Data records –

-.-.-

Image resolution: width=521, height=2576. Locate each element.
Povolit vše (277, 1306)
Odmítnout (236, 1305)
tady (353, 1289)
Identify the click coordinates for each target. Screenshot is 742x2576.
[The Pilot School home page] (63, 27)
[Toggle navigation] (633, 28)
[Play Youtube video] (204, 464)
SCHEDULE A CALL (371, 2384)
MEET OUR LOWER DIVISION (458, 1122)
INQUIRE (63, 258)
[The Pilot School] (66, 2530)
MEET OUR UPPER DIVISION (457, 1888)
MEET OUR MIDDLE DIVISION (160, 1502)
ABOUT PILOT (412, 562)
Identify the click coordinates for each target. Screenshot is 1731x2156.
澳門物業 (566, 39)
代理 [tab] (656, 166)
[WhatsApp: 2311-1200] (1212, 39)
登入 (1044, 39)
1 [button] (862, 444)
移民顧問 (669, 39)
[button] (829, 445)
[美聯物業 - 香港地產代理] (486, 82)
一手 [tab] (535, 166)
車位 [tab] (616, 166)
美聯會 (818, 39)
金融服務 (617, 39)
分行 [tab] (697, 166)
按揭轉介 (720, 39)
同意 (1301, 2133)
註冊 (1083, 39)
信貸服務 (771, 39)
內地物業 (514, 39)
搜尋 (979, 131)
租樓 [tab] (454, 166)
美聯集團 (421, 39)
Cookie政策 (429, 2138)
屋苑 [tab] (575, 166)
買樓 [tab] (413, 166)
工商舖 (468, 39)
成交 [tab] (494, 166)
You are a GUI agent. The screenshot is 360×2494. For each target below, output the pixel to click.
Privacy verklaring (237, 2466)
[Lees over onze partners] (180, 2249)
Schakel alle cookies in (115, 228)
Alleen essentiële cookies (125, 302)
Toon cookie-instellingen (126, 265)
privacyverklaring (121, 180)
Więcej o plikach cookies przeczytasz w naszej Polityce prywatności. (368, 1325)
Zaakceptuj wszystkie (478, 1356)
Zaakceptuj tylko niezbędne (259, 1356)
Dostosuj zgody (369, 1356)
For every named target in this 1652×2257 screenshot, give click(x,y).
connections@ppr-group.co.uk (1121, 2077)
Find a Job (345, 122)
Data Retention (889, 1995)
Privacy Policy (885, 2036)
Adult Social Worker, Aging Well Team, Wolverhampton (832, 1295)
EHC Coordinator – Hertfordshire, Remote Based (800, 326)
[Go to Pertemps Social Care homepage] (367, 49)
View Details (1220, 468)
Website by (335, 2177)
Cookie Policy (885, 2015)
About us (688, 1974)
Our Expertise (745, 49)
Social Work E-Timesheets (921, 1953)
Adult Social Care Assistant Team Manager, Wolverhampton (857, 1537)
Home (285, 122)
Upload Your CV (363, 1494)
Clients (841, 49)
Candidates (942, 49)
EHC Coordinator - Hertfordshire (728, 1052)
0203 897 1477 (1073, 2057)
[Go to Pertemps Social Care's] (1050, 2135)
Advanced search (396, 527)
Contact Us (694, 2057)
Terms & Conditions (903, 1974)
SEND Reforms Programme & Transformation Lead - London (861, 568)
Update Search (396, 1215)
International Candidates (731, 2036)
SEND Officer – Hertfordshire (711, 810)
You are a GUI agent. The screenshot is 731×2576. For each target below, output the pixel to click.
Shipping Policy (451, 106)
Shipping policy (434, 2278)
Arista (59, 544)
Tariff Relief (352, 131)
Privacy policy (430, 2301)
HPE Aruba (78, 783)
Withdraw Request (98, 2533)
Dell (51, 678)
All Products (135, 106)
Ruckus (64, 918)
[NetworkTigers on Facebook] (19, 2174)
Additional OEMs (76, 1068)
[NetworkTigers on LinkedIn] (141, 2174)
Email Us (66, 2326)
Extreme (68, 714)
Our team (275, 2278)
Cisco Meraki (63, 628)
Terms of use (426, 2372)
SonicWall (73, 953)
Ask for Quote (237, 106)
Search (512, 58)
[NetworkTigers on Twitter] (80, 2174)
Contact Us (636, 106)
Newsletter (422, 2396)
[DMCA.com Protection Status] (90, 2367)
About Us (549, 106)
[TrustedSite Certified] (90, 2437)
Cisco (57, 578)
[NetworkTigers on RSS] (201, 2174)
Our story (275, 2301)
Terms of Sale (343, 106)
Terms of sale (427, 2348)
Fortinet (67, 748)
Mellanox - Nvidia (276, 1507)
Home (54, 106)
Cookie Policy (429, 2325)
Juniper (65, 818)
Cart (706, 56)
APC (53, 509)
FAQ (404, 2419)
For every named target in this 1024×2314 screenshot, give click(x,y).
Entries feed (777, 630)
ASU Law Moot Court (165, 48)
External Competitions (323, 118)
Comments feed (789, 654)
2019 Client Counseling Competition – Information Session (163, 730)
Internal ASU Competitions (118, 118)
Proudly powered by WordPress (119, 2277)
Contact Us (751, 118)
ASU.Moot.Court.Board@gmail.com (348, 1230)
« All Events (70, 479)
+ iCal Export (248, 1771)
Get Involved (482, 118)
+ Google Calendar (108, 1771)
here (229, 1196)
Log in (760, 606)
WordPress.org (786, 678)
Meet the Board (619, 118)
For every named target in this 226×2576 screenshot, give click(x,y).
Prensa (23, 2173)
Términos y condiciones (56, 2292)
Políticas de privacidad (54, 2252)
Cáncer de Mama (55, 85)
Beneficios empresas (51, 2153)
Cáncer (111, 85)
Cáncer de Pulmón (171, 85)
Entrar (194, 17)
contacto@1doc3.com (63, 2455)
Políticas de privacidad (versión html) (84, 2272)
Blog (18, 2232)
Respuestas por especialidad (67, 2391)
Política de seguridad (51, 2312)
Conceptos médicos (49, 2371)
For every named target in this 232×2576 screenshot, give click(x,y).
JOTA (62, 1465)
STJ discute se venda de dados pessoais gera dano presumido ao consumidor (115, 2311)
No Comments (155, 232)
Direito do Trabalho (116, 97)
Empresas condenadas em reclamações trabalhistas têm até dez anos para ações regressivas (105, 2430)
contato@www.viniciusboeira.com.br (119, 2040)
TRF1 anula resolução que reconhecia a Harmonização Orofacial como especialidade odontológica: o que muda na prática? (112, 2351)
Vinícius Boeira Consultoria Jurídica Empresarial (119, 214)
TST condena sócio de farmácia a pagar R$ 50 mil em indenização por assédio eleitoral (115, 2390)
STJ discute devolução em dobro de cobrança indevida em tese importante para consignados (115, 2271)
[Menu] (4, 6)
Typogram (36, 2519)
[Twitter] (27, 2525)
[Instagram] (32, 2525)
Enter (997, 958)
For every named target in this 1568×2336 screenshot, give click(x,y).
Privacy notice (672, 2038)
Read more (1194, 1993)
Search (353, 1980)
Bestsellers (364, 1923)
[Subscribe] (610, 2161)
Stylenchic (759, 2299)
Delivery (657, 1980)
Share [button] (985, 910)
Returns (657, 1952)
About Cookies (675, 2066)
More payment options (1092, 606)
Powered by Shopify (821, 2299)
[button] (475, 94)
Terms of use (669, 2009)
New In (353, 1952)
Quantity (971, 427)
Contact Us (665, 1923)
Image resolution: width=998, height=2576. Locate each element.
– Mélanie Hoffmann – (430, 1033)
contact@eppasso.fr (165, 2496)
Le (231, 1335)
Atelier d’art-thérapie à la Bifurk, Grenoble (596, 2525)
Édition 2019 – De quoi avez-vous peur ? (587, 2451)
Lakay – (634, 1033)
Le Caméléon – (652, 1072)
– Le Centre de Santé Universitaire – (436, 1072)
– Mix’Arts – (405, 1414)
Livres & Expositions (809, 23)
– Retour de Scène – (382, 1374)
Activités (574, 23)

-.-.-

Exercise goal –
Repeat, word for word, every line from the line that contains "Universitaire – (436, 1072)" to the end of the entries; include both of those lines and no others.

Result –
– Le Centre de Santé Universitaire – (436, 1072)
– Mix’Arts – (405, 1414)
Livres & Expositions (809, 23)
– Retour de Scène – (382, 1374)
Activités (574, 23)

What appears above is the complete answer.